**EXERCISE TASK**
Copy out the lines below word for word, beginning with the first line and ending with the line that contains "pyautogui.click(x=439, y=17)".

**DATA RECORDS**
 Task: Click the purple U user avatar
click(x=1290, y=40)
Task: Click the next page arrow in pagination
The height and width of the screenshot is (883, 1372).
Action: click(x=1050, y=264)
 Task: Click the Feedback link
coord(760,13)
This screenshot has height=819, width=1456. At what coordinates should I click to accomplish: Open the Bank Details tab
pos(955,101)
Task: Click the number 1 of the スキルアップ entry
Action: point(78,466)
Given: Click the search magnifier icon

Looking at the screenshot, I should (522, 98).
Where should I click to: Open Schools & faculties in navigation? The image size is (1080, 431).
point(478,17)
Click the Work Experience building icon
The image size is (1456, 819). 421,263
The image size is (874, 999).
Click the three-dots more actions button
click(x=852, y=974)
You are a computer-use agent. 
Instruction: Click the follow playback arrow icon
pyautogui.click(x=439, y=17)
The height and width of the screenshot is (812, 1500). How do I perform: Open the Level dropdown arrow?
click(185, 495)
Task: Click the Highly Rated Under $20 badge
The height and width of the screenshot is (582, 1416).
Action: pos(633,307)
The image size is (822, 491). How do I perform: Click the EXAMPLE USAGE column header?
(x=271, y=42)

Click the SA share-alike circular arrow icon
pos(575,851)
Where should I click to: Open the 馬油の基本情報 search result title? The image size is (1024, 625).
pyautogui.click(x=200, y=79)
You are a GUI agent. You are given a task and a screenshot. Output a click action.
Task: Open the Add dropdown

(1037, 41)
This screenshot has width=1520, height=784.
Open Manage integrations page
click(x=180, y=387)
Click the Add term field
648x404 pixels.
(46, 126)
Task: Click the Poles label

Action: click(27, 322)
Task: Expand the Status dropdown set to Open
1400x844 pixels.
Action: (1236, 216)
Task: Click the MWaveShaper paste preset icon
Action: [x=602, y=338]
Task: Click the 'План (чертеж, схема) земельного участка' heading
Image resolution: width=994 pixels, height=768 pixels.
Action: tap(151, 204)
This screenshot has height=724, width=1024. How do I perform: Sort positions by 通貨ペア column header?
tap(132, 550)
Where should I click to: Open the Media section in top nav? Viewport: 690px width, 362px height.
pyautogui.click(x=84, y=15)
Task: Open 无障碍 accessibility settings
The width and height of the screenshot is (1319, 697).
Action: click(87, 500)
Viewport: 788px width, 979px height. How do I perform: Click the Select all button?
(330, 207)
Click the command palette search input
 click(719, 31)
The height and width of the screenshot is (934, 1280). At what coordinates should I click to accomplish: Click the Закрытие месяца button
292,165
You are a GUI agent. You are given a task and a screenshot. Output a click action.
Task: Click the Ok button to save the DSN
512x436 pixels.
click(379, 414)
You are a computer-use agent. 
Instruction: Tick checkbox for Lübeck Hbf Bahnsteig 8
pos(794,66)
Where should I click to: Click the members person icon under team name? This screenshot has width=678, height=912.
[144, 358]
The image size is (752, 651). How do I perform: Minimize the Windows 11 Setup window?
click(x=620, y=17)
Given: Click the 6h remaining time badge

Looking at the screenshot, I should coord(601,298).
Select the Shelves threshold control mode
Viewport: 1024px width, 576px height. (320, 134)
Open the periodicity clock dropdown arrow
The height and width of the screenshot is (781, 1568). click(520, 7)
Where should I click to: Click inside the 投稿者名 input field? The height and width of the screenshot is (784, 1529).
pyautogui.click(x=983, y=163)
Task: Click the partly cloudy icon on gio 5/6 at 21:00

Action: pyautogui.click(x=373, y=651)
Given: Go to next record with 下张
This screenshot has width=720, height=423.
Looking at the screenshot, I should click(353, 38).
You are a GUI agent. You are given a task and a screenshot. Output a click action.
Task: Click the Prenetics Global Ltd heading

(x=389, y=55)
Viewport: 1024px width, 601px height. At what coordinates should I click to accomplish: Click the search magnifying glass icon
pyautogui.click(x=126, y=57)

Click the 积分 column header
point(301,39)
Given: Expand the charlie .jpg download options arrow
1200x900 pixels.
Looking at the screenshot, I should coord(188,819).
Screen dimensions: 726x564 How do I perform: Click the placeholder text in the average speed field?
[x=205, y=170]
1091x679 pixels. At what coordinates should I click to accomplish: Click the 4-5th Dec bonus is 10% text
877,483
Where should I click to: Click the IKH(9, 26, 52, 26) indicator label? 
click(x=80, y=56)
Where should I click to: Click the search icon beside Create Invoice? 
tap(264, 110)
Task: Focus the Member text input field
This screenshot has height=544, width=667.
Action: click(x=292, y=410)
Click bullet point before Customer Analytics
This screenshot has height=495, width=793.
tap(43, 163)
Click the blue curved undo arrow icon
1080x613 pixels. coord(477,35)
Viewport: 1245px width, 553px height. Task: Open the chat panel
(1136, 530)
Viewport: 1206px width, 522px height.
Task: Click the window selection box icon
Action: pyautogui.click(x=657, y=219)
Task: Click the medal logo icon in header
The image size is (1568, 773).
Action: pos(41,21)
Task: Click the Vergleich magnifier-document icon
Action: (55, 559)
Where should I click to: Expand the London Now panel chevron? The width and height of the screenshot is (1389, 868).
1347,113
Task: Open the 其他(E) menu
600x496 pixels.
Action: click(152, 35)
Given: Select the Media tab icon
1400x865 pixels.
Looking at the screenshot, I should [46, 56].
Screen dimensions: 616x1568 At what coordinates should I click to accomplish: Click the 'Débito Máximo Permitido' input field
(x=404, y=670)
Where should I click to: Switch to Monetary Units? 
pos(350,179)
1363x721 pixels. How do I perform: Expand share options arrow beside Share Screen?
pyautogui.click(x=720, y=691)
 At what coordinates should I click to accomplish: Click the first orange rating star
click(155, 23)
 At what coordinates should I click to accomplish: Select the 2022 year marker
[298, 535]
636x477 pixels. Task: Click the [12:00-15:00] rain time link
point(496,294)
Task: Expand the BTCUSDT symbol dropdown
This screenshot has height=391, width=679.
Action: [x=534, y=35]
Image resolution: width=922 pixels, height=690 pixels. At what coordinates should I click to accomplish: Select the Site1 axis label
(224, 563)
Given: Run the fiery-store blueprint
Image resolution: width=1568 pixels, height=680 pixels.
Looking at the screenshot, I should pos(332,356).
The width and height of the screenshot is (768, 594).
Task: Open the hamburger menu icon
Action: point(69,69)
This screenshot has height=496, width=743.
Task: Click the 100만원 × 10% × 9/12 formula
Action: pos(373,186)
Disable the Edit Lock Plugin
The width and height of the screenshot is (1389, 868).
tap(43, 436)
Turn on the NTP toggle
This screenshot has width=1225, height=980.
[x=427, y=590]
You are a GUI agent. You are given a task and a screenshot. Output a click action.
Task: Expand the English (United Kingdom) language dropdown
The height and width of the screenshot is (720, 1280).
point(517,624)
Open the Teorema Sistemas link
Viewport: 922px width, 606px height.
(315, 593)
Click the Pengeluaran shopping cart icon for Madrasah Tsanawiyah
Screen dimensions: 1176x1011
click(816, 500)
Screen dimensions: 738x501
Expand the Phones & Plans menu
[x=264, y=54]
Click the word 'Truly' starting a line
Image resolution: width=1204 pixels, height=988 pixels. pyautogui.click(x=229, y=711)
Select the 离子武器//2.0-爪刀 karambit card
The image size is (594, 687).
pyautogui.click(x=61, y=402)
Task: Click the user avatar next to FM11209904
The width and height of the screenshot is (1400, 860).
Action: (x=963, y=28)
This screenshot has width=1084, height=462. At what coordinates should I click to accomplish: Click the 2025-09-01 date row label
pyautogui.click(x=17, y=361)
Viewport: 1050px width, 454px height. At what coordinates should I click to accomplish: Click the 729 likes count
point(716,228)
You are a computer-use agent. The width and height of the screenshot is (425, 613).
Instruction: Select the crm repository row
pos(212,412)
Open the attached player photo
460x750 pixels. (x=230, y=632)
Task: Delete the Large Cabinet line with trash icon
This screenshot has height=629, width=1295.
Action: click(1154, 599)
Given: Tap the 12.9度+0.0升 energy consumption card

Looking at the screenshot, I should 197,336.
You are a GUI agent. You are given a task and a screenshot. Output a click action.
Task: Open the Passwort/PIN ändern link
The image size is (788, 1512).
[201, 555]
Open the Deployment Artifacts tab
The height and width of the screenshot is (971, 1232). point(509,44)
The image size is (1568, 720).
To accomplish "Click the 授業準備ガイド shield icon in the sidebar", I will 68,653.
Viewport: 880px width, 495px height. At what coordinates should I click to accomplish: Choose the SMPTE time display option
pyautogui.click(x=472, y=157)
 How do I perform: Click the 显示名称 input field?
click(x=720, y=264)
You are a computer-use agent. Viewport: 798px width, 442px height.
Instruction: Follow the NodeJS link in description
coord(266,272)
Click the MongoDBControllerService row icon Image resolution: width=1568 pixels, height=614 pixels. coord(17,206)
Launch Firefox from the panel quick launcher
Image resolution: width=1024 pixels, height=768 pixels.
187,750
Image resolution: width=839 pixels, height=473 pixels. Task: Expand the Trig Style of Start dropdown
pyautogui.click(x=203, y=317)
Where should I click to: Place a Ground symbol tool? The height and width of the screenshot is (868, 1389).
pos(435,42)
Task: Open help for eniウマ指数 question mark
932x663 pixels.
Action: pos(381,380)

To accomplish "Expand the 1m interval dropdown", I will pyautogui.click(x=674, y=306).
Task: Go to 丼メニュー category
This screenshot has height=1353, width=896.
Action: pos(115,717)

**PROBLEM SOLUTION**
 Task: Click the purple U user avatar
click(x=1290, y=40)
Task: Click the next page arrow in pagination
The height and width of the screenshot is (883, 1372).
Action: click(x=1050, y=264)
 Task: Click the Feedback link
coord(760,13)
This screenshot has height=819, width=1456. At what coordinates should I click to accomplish: Open the Bank Details tab
pos(955,101)
Task: Click the number 1 of the スキルアップ entry
Action: point(78,466)
Given: Click the search magnifier icon

Looking at the screenshot, I should (522, 98).
Where should I click to: Open Schools & faculties in navigation? The image size is (1080, 431).
point(478,17)
Click the Work Experience building icon
The image size is (1456, 819). 421,263
The image size is (874, 999).
Click the three-dots more actions button
click(x=852, y=974)
You are a computer-use agent. 
Instruction: Click the follow playback arrow icon
pyautogui.click(x=439, y=17)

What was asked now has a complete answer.